U.S. District Judge Colleen Kollar-Kotelly in the District of Columbia appointed Michael Hausfeld of Washington’s Hausfeld and Steve Williams, a partner at Cotchett, Pitre & McCarthy in Burlingame, California, to lead the litigation, according to an order on Thursday. She also accepted their proposed executive committee members: Elizabeth Cabraser of San Francisco’s Lieff Cabraser Heimann & Bernstein; Robert Kaplan, a partner at New York’s Kaplan Fox & Kilsheimer; and Warren Burns of Burns Charest in Dallas.

Michael Hausfeld of Hausfeld.Diego M. Radzinschi

In their application, Hausfeld and Williams had emphasized a lean leadership team.

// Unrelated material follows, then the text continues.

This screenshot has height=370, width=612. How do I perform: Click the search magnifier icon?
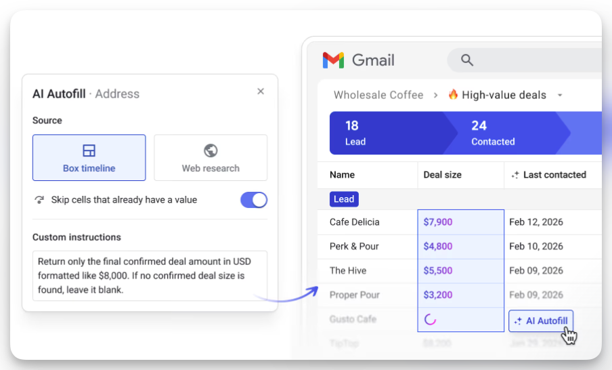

“It made sense to have a more focused smaller group that was comparable to the number of defendants in this case so that we could be more efficient and more precise in the work we do,” Williams said.

The judge asked both sides by Feb. 25 to submit a proposed filing schedule and ordered the new plaintiffs leadership team to come up with a “proposal for addressing the issue of managing plaintiffs’ fees and expenses in this litigation,” including how she could review costs.

The class actions, which were coordinated into an MDL on Oct. 13, allege that United Airlines Inc., Delta Air Lines Inc., American Airlines Inc. and Southwest Airlines Co. fixed prices for domestic airline tickets by limiting the seating capacity on flights. The cases allege antitrust violations under the federal Sherman Act.

The winning group, which has handled numerous air transportation antitrust cases before, beat out three competing leadership teams, including one by Los Angeles-based Quinn Emanuel Uquhart & Sullivan’s Stephen Neuwirth in New York and another by Patrick Coughlin at San Diego’s Robbins Geller Rudman & Dowd and Jay Himes of New York’s Labaton Sucharow.

Williams said he anticipated working closely with the U.S. Justice Department, which has launched a civil investigation into the matter.

“If past experience is any indication, they will probably want to know before we engage in discovery and will likely want to at a minimum coordinate with us so they know what’s happening and we don’t get ahead of them,” he said.

Kollar-Kotelly is overseeing her first multidistrict litigation but in 2014 approved a settlement with the Justice Department that allowed American Airlines and US Airways to complete their $11 billion merger.